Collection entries
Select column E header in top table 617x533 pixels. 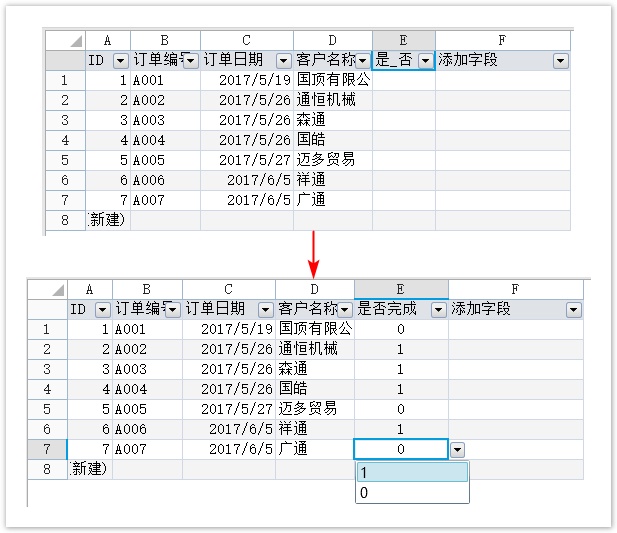[403, 40]
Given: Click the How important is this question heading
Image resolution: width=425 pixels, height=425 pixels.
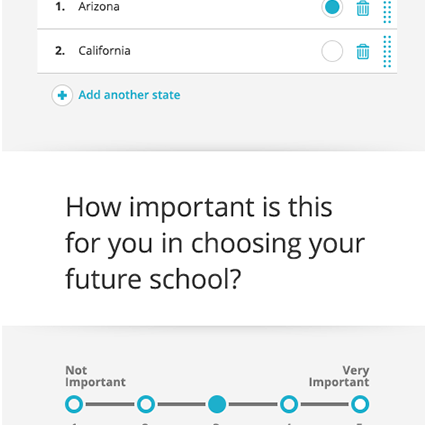Looking at the screenshot, I should click(215, 243).
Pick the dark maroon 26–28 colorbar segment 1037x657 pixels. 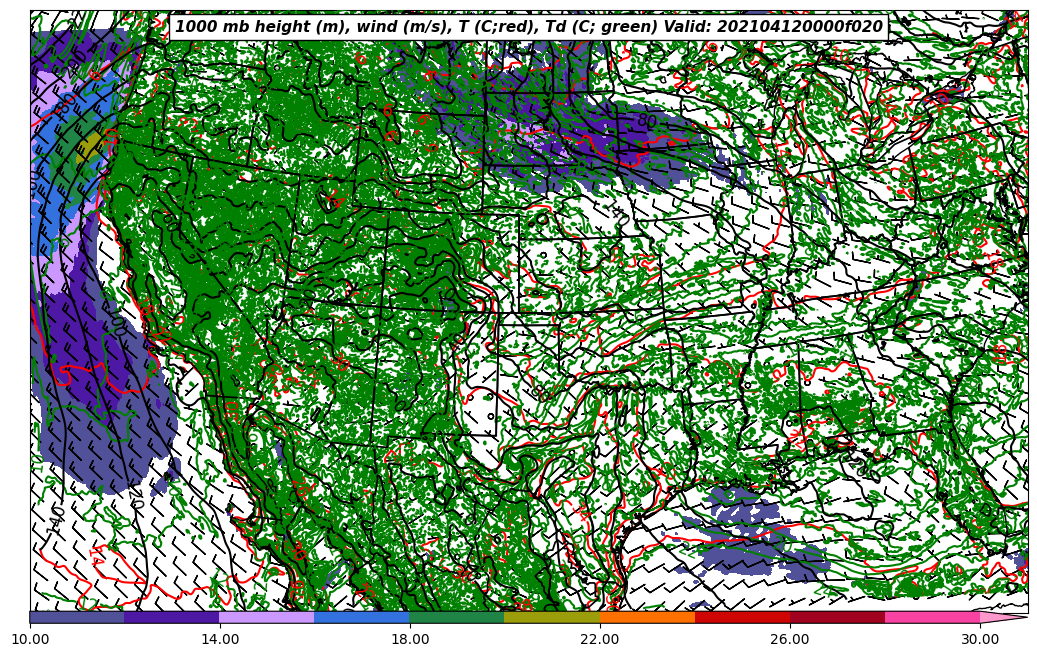pyautogui.click(x=837, y=617)
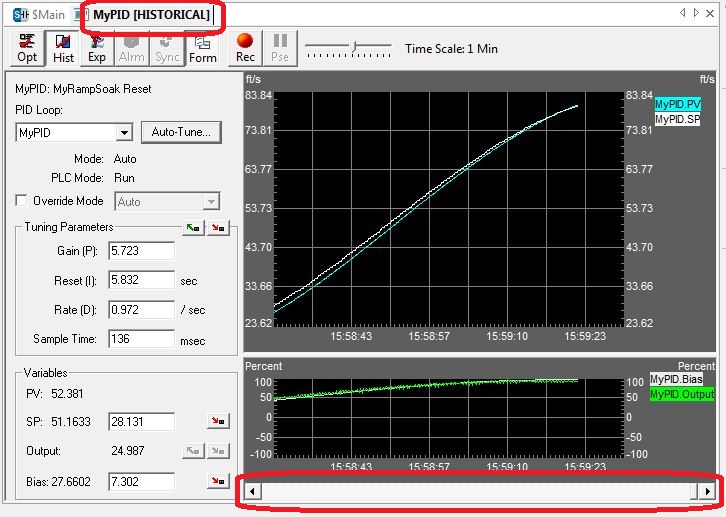Start recording with the Rec button

click(245, 48)
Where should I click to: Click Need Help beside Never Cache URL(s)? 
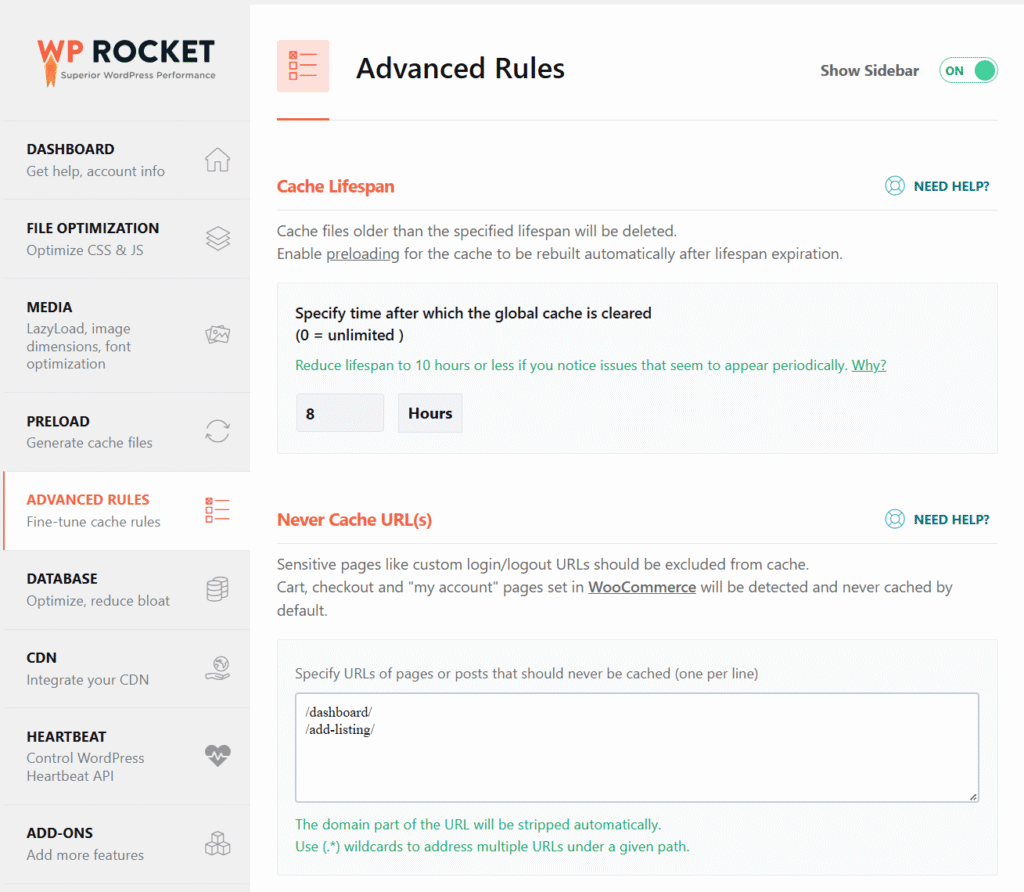click(937, 519)
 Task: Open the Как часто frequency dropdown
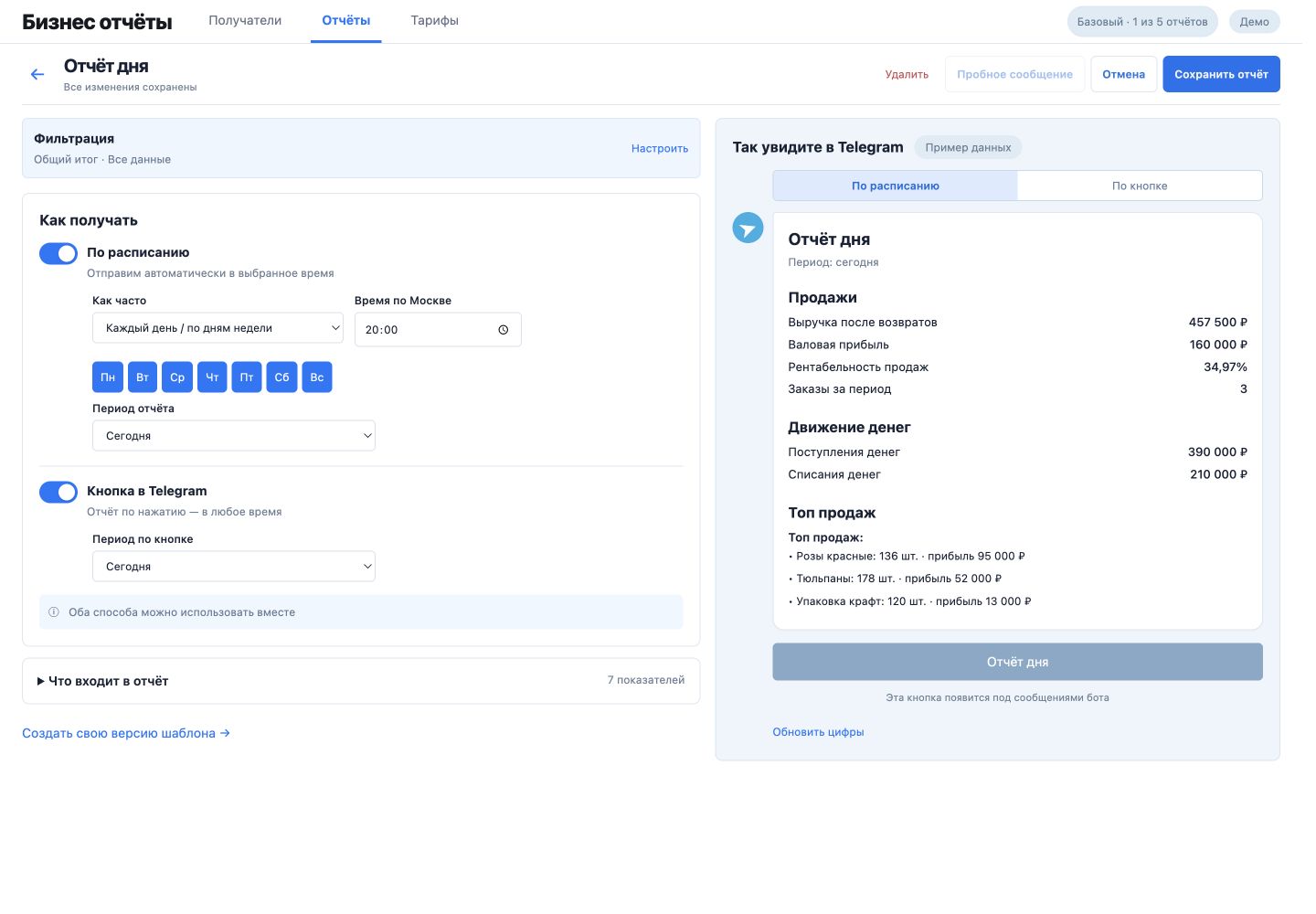coord(218,328)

• **TASK DESCRIPTION**: Pictures are to be omitted. The lines from the line holding "Where should I" through the closing line of the data above are to be set down exactly, and nothing more.

• **TASK ANSWER**:
Where should I click to: Click Need Help beside Never Cache URL(s)? 
click(937, 519)
 Task: Open the Как часто frequency dropdown
coord(218,328)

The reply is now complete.